WORK REQUIRED:
The required result is an exact copy of every line from the one with "Viewport: 845px width, 1061px height." through the last line below, with the pictures left out.
··· RECORDS FOR THE EXERCISE ···
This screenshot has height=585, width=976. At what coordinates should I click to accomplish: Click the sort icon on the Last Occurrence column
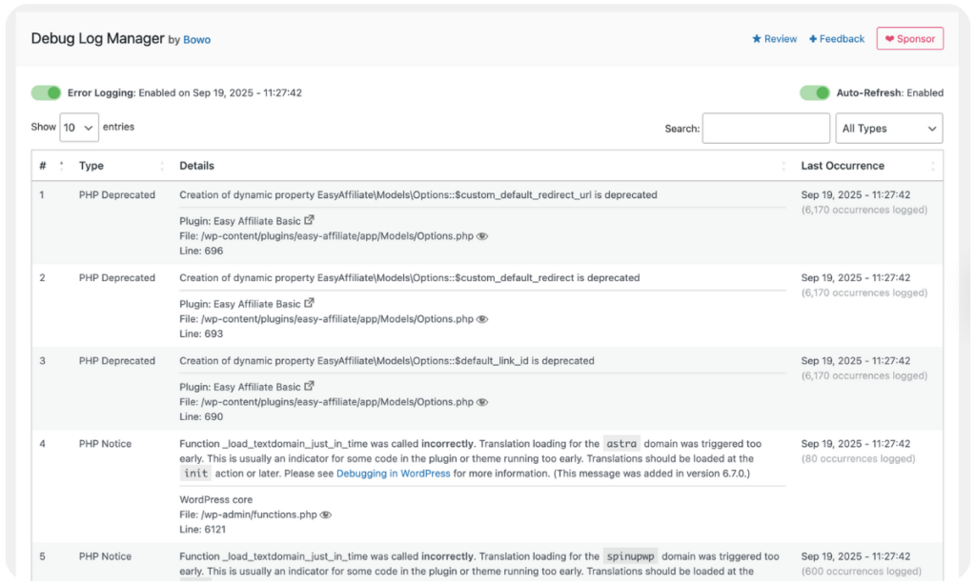click(x=933, y=166)
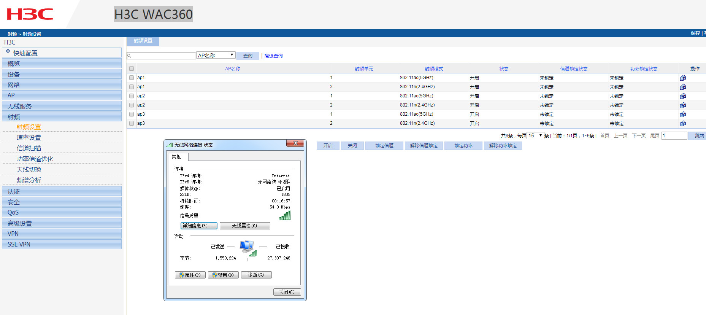Switch to the 常规 tab in dialog
This screenshot has width=706, height=315.
tap(176, 157)
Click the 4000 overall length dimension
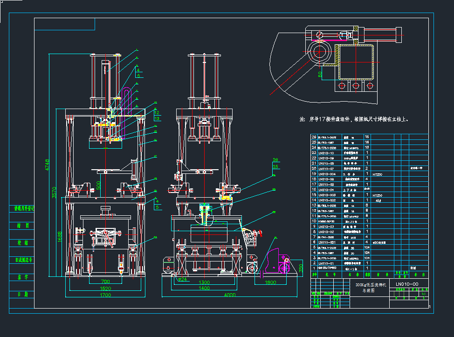Image resolution: width=454 pixels, height=337 pixels. click(229, 295)
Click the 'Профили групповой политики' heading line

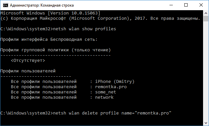(55, 50)
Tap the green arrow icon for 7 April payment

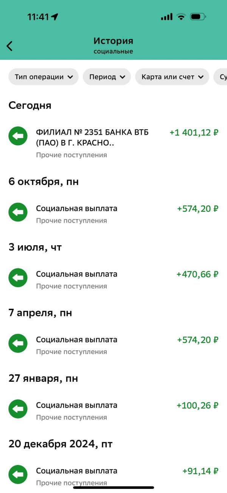18,344
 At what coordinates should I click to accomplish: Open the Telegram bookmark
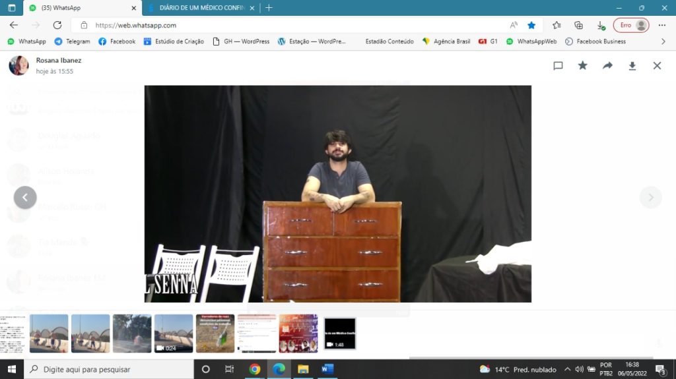point(72,42)
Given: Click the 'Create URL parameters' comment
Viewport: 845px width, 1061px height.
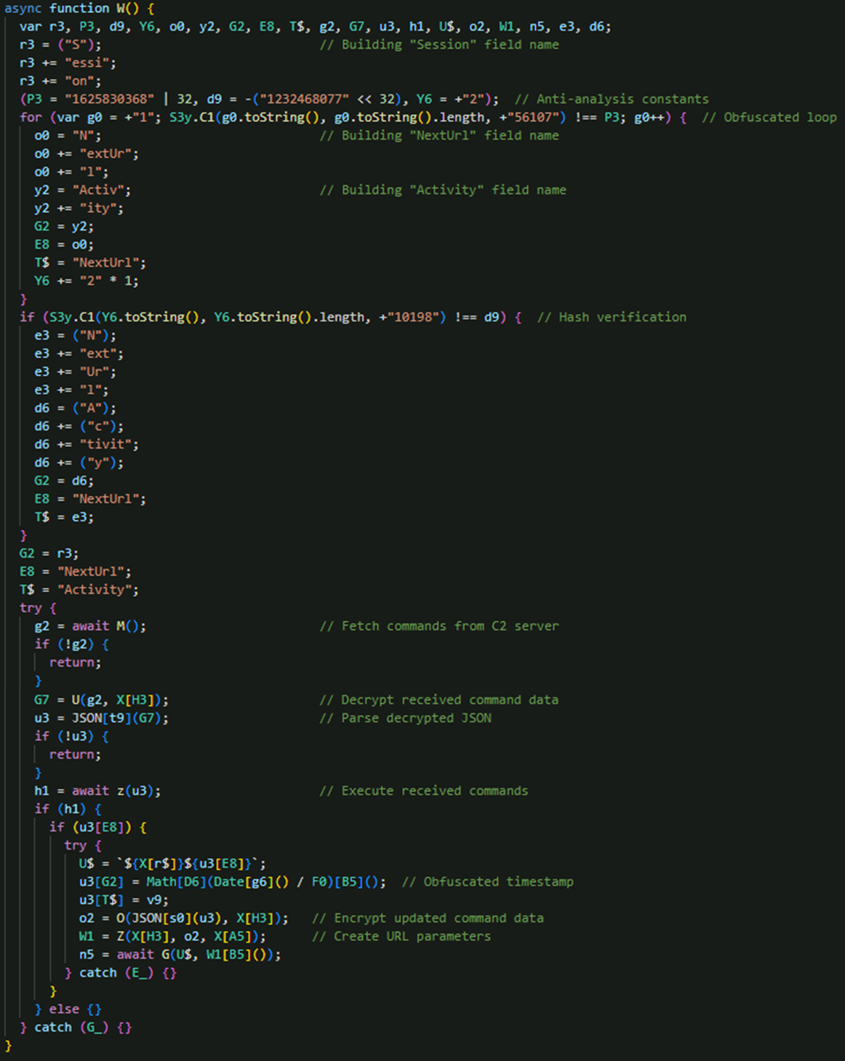Looking at the screenshot, I should coord(401,937).
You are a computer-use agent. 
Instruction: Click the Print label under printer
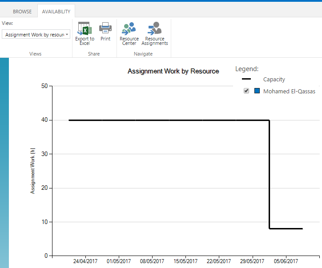[105, 39]
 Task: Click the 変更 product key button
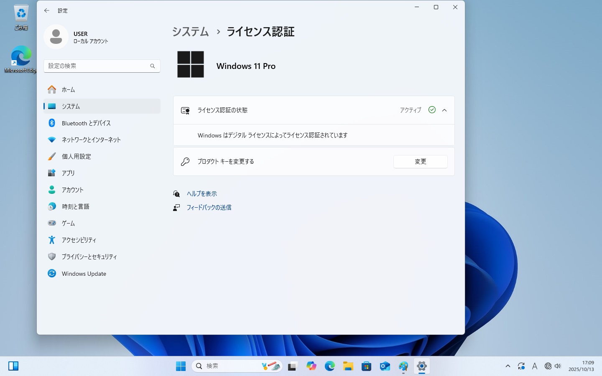point(420,162)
···
OUTPUT BELOW:
Viewport: 845px width, 1061px height.
Looking at the screenshot, I should coord(401,937).
You are a computer-use agent. 
Instruction: Click the Print label under printer
[105, 39]
 Task: Click the 変更 product key button
point(420,162)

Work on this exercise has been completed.